▶ _Material for this exercise_:

▼

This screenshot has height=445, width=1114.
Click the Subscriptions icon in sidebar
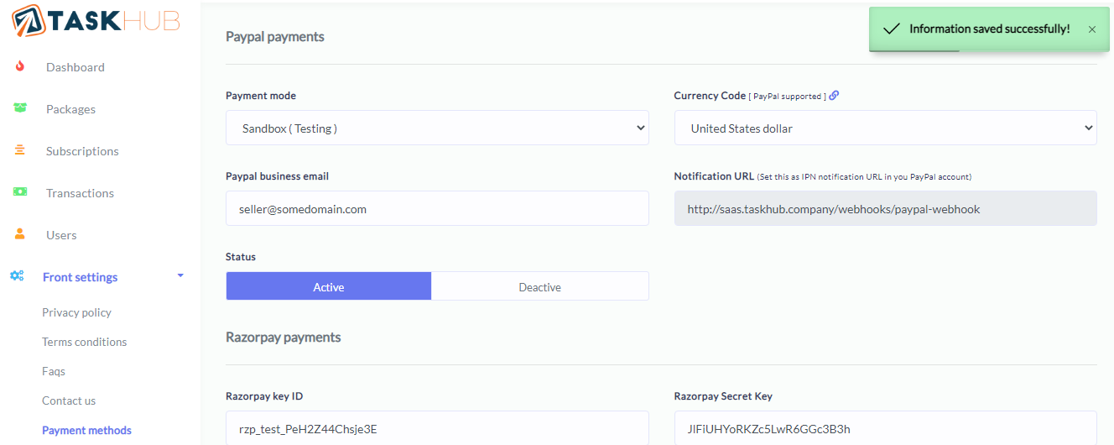(x=20, y=151)
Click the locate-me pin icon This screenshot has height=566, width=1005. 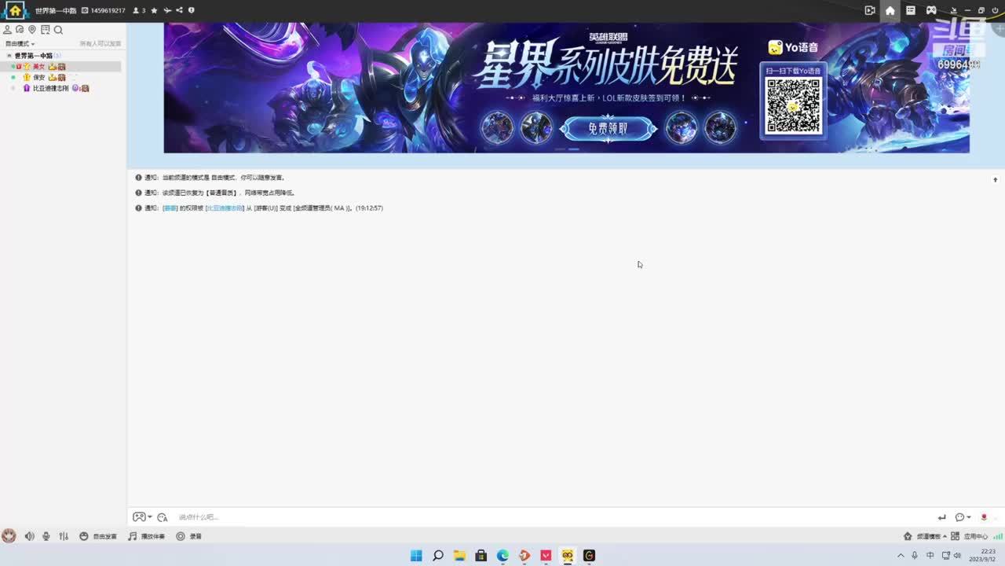(32, 30)
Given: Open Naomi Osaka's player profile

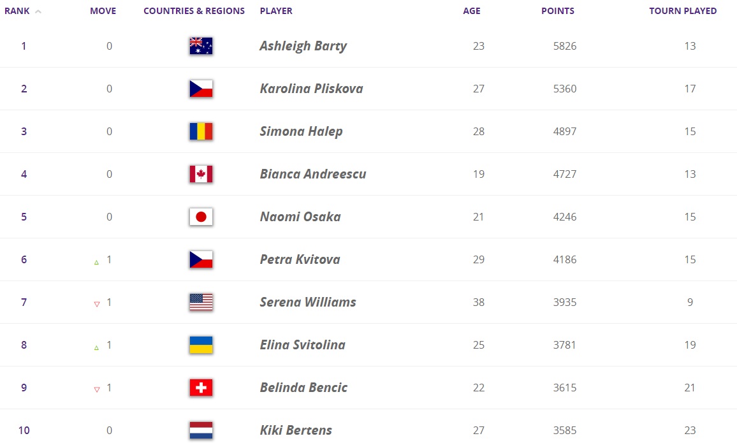Looking at the screenshot, I should coord(300,217).
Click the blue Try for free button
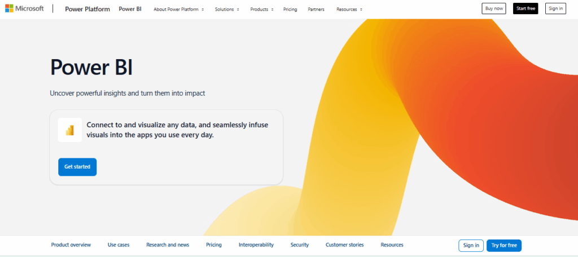578x257 pixels. pyautogui.click(x=504, y=245)
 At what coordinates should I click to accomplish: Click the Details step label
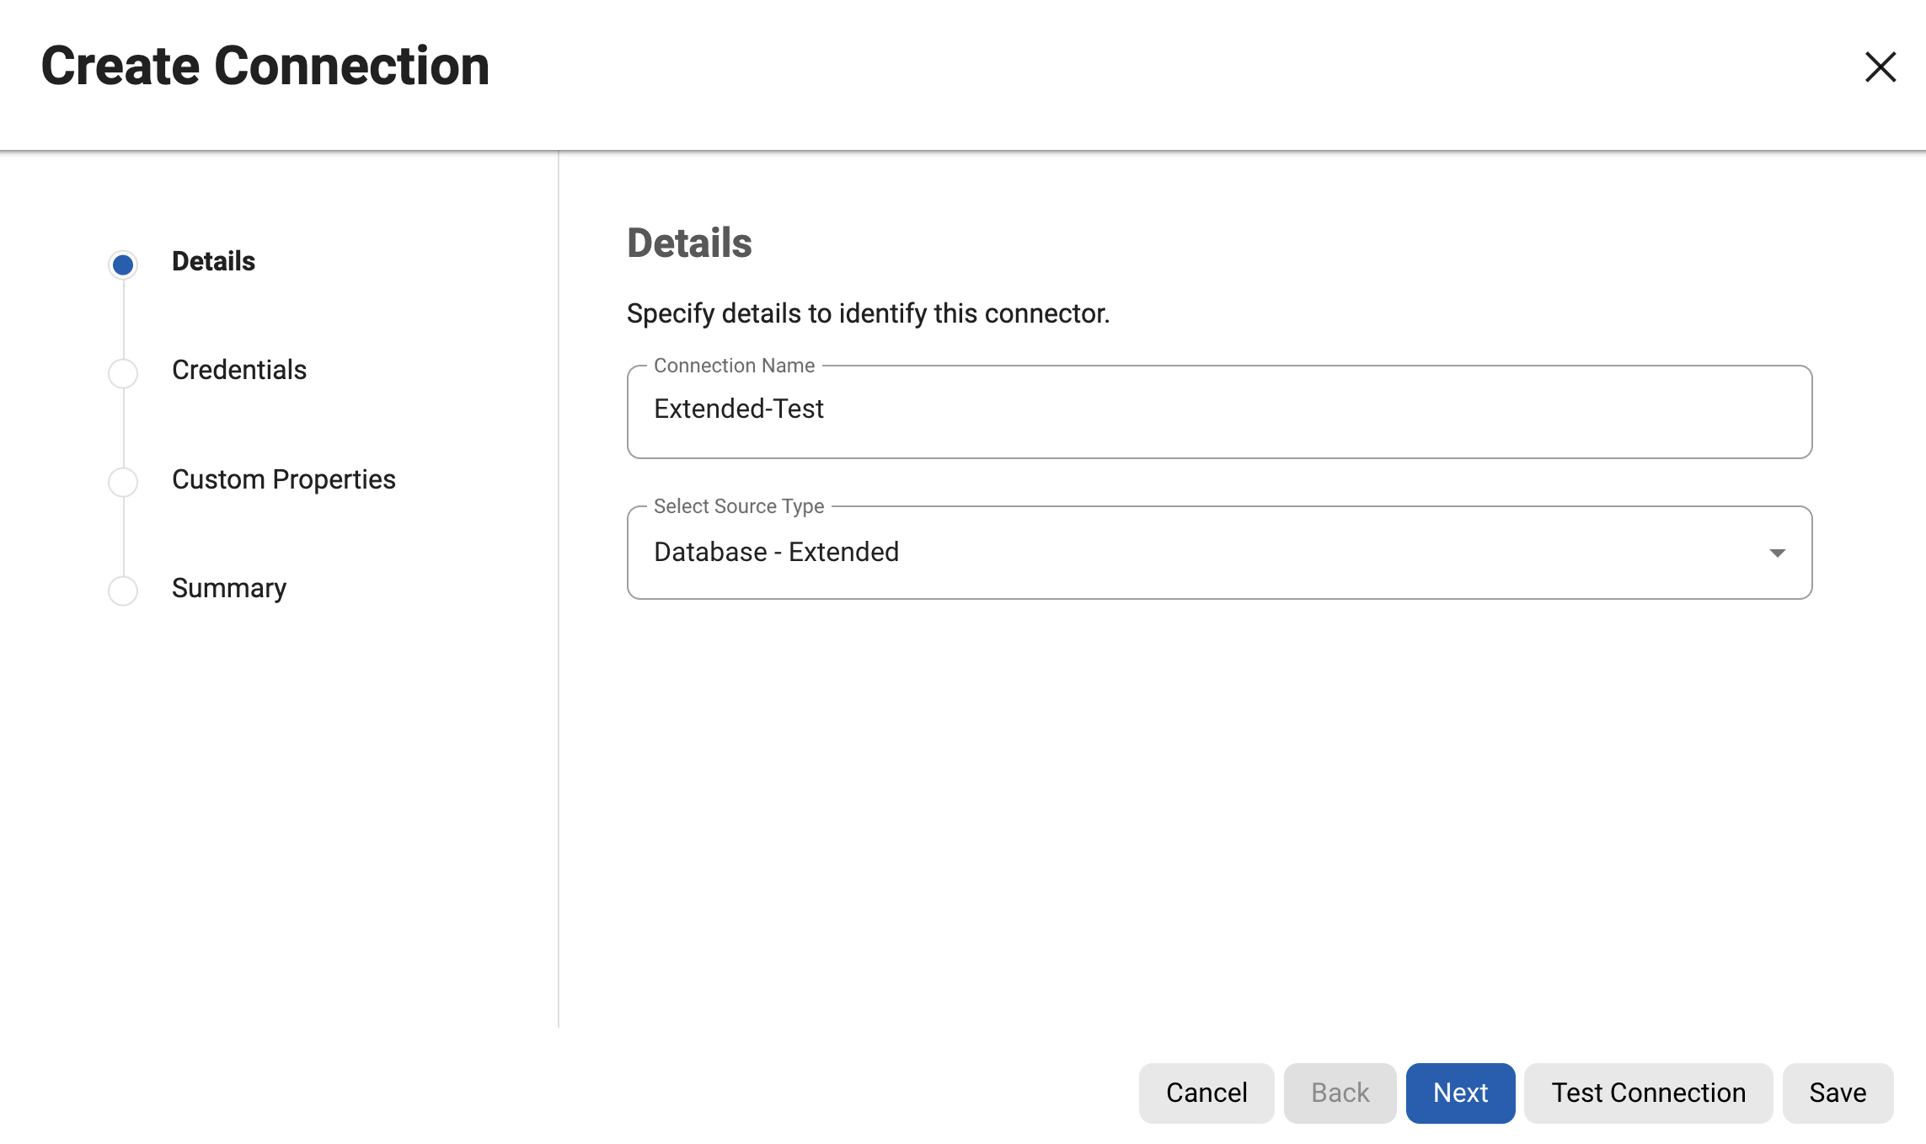(212, 261)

▲

▶ _Prompt_:
Swap "blue" for "green" in the part of the material that opens with the line containing "Given: Open Naomi Osaka's player profile" and runs through the end, changing nothing else. Give back only that part, with the pictures left out.

▶ _Written answer_:
Given: Open Naomi Osaka's player profile

Looking at the screenshot, I should coord(300,217).
Click the green Try for free button
578x257 pixels. pyautogui.click(x=504, y=245)
 At what coordinates should I click to accomplish: Click the Details step label
(212, 261)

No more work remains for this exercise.